People often ask how Big Car Collaborative landed with its home base in the Garfield Park and Bean Creek neighborhoods (our block is found within both official borders). Back in 2011, we had left our small gallery in Fountain Square and operated out of a pop-up for a few years we called Service Center for Culture and Community in the Lafayette Square area with a community space and large parking lot garden at an abandoned tire shop outside the mall. When that project ended in 2014 — and with us already having worked for four years in Garfield Park — we were fortunate to soon find both a great location and a fantastic partner in Tube Processing, who ended up donating much of the property they had on the block between Cruft Street and Nelson Avenue.

This work on the block, which began in 2015 based out of our Listen Hear space on Shelby (home of WQRT FM and once a place where we did an art show when it was an appliance store), now includes 21 buildings — including 18 long-term affordable homes for artists who are now vital and dedicated members of our community. One of these houses — fixed up by and named after neighbors Steve and Cari Guichelaar — includes a gallery that features artists from the neighborhood and two apartments for hosting visiting artists from around the world. Check out this video that shows what our campus looks like now.

While we have much more to come, Big Car has already brought several millions of dollars of investment to our neighborhood (mostly through foundation grants and donations). We employ 13 people on an ongoing basis — more than half of them neighborhood residents or people who grew up in Garfield Park.

All of our properties are owned by the nonprofit organization, Big Car Collaborative (other than some homes that are co-owned between Big Car and the artist residents as a way to ensure long-term affordability). That means none of these properties are owned or controlled by individuals or for-profit developers — insuring the long-term affordability for artists and use of these facilities as community assets.

At this time of transition in our neighborhood, it’s important to differentiate between mission-driven, non-profit-owned cultural spaces and properties owned by for-profit developers who may use the arts and artists as a way to increase traffic to their buildings and temporarily fill empty space — boosting the attractiveness and value of the property. While for-profit owners understandably want to make money and build value, we believe it’s problematic to use the arts and artists without really sharing wealth or opportunities for ownership. This move — experienced in cities around the world — is sometimes called art washing. And it is often a step in the process of gentrification and displacement.

We anticipated this cycle would eventually come to our neighborhood as we teamed up over the years with other neighbors to improve the quality of life for residents — making the neighborhood more attractive and valuable. So we designed and invested in an approach to have our nonprofit and artists own and preserve much of our block as a long-term place for art and artists.

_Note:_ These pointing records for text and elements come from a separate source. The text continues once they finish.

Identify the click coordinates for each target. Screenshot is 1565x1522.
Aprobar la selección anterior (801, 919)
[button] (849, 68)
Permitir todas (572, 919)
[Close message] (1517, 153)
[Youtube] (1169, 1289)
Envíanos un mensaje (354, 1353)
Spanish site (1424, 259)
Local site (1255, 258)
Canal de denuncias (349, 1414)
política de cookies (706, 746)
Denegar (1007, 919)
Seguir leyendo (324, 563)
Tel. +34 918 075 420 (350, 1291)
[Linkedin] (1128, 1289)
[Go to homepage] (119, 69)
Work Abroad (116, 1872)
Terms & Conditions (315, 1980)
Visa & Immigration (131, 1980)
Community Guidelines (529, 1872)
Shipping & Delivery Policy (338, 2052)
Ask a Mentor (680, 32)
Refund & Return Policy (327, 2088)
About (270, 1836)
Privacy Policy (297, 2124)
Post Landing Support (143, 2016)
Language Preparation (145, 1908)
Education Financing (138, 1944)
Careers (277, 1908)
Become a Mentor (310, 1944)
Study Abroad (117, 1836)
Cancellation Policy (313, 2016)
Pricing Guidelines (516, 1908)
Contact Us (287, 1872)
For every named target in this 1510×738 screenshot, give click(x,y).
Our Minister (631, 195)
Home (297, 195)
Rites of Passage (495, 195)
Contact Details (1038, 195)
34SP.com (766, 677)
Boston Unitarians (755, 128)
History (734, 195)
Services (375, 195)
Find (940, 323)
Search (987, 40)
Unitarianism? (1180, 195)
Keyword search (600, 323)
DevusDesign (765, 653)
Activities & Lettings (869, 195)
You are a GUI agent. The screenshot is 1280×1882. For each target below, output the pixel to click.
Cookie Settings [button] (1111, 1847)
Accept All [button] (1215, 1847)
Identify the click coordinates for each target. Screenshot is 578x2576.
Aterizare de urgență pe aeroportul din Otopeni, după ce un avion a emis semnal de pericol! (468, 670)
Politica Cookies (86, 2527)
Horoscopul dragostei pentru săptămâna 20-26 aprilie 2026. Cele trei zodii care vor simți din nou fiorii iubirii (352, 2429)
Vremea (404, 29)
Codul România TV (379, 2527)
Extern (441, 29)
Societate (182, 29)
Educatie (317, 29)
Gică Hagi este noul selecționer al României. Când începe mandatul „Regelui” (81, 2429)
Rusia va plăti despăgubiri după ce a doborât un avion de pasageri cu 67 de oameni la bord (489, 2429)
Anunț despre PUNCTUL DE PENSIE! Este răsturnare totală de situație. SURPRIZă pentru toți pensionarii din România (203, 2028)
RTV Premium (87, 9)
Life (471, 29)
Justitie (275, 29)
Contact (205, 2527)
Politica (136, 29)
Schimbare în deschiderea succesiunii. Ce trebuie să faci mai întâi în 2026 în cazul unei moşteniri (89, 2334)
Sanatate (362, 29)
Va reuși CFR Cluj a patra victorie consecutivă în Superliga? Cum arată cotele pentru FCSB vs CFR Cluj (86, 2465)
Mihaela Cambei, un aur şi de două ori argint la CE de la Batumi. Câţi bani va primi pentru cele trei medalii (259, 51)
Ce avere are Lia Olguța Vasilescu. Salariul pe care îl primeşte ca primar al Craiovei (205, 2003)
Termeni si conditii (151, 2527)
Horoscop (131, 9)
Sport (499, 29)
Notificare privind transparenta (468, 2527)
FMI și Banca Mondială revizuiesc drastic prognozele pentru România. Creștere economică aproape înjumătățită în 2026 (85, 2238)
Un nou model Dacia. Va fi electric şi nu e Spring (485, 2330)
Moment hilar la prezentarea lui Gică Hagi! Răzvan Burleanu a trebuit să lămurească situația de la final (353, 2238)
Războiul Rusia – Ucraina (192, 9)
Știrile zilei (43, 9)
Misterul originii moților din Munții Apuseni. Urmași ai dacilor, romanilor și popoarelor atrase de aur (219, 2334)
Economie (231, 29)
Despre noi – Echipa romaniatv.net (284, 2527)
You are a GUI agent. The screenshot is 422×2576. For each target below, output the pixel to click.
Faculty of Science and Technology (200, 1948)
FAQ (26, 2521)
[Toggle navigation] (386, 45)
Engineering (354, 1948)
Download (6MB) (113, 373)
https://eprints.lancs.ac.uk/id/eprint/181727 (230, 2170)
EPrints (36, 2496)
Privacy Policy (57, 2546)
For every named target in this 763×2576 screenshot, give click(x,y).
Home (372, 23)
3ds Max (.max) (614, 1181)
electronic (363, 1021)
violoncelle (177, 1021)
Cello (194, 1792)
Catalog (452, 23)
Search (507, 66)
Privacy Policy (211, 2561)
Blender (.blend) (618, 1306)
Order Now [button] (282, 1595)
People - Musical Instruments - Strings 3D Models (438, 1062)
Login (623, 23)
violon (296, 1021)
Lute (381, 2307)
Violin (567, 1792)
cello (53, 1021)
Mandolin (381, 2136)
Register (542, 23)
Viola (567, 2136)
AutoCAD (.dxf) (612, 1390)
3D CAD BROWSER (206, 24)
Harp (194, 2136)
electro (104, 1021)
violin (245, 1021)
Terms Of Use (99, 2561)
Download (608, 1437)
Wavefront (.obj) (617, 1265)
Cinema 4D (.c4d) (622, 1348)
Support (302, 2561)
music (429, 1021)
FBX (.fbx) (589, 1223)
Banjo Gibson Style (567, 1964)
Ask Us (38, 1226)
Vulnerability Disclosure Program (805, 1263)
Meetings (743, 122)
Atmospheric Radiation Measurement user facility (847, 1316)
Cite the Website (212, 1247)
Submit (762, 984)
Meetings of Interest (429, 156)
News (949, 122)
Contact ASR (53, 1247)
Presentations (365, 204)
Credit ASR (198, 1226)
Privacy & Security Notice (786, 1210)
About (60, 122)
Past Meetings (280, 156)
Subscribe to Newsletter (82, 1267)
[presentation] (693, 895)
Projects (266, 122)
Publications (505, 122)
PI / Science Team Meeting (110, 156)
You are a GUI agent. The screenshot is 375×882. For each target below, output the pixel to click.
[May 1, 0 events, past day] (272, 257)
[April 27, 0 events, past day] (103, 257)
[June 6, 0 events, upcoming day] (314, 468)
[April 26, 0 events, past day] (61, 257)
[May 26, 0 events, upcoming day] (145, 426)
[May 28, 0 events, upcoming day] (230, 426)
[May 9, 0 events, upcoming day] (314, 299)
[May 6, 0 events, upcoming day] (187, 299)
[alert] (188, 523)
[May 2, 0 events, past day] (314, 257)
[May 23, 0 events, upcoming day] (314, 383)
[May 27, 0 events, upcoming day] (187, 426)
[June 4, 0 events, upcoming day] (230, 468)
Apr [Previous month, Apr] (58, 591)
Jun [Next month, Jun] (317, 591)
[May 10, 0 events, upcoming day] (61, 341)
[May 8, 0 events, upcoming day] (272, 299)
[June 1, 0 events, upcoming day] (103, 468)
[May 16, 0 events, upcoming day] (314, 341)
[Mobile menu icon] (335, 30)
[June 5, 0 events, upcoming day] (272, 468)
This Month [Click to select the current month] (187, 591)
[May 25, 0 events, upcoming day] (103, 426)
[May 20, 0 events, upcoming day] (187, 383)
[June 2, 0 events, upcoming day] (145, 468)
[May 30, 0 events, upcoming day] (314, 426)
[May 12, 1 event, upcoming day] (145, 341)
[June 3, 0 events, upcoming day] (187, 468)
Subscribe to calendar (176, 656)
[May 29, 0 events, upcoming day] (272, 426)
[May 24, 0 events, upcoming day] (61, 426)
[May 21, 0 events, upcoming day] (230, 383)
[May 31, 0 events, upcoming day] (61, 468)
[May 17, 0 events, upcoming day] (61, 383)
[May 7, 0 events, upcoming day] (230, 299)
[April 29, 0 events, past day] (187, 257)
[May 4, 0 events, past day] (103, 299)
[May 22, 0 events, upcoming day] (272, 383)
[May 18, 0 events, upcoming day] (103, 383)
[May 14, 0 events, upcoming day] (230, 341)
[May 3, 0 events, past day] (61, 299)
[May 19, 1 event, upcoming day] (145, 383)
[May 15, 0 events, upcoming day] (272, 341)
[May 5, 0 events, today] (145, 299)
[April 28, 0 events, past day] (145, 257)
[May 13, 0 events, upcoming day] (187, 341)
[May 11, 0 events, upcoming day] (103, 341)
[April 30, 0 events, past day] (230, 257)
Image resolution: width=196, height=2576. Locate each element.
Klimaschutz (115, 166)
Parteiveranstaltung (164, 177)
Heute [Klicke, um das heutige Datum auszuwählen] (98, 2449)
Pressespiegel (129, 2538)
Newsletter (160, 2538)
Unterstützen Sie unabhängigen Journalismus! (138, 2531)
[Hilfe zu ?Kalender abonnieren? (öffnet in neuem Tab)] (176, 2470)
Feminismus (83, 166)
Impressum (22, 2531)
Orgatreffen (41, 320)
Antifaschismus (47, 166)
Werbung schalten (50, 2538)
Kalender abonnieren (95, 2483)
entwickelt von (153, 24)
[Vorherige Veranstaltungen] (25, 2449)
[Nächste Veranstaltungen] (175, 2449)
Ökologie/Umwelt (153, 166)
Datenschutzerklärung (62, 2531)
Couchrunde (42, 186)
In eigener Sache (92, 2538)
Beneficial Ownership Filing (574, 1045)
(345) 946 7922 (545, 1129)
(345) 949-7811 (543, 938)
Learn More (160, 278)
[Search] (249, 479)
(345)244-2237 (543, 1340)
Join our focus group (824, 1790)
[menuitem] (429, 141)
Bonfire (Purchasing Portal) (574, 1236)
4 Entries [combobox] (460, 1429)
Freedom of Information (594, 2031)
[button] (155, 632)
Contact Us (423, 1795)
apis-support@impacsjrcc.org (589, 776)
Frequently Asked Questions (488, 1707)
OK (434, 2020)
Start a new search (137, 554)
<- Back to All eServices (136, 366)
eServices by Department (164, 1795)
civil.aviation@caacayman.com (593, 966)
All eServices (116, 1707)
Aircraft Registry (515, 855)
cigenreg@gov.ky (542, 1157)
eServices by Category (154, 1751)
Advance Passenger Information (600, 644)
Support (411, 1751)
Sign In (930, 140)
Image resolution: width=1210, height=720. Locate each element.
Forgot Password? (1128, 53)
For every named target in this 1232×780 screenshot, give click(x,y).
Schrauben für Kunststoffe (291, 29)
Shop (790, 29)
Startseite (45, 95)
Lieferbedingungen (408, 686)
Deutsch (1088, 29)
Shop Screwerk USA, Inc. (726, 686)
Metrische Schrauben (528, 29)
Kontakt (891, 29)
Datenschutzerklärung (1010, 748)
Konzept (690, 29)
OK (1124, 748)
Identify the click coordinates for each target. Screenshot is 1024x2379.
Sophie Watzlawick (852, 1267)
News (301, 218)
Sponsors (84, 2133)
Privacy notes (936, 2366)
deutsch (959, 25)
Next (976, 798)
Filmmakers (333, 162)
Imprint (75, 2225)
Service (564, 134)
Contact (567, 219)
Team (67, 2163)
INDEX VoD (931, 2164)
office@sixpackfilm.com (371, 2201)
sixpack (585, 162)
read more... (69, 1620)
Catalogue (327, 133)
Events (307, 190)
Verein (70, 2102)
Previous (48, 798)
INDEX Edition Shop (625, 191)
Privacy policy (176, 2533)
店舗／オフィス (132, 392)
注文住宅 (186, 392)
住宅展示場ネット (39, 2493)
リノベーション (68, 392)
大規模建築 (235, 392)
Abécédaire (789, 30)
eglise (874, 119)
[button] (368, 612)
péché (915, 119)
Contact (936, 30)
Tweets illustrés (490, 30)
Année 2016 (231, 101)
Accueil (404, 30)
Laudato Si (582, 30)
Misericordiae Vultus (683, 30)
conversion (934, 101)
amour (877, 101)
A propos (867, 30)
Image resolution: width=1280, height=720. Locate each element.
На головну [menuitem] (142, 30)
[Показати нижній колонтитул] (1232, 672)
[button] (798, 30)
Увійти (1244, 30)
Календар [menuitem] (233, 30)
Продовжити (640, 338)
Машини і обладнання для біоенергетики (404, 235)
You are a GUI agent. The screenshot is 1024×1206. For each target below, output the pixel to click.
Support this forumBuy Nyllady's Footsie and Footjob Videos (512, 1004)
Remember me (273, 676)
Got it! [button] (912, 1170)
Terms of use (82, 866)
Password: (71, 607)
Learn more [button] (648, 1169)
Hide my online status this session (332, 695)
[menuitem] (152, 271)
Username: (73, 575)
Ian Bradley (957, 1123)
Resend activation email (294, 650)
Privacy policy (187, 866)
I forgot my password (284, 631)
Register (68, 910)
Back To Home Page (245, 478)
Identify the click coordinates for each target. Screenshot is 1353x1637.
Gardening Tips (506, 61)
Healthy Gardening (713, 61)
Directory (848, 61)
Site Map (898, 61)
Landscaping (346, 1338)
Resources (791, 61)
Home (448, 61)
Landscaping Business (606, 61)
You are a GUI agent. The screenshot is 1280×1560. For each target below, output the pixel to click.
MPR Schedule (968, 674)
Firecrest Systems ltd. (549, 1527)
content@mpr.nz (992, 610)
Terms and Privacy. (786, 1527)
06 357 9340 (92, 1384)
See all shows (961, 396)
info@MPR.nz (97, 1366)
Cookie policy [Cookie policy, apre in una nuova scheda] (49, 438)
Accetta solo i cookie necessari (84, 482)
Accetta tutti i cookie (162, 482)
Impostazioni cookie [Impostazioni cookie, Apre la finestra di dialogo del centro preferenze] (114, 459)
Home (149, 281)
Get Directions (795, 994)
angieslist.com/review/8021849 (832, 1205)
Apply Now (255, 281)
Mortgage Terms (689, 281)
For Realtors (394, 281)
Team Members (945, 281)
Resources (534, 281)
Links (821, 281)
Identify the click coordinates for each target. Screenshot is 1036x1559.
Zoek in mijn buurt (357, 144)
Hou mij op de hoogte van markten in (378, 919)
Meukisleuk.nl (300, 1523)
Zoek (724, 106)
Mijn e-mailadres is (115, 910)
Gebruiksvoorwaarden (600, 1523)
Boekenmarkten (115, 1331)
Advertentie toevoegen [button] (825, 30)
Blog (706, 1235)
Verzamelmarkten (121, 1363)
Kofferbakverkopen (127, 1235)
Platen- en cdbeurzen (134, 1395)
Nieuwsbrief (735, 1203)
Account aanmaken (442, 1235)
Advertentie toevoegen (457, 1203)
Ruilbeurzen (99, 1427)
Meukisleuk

This strategy is central, also, to our next project — taking the 46,000-square-foot long-vacant factory building behind the current Tube Factory and bringing it to life with museum-quality galleries, artist studios, a performing arts and event space, small business incubator storefronts, and a restaurant and culinary center that offers learning and workforce development opportunities.

This project alone will be a $7 million investment in the arts, our community, and our neighborhood. And this building is a long-term investment in artists and small business people who won’t have to worry about their rents skyrocketing under a for-profit building owner. And the artists in our building will know this owner won’t be cashing in and selling the place to someone else who wants to turn the studios and galleries into something more lucrative — resulting in their displacement once again.

At Big Car, we’re proud of our deep connection to both the Garfield Park and Bean Creek neighborhoods. We feel lucky our campus is located in an area where both boundaries overlap. We work tirelessly, as neighbors ourselves, to support this place we call home. And — with the long-term help of so many neighbors, artists and partners — we’re excited about so much more to come!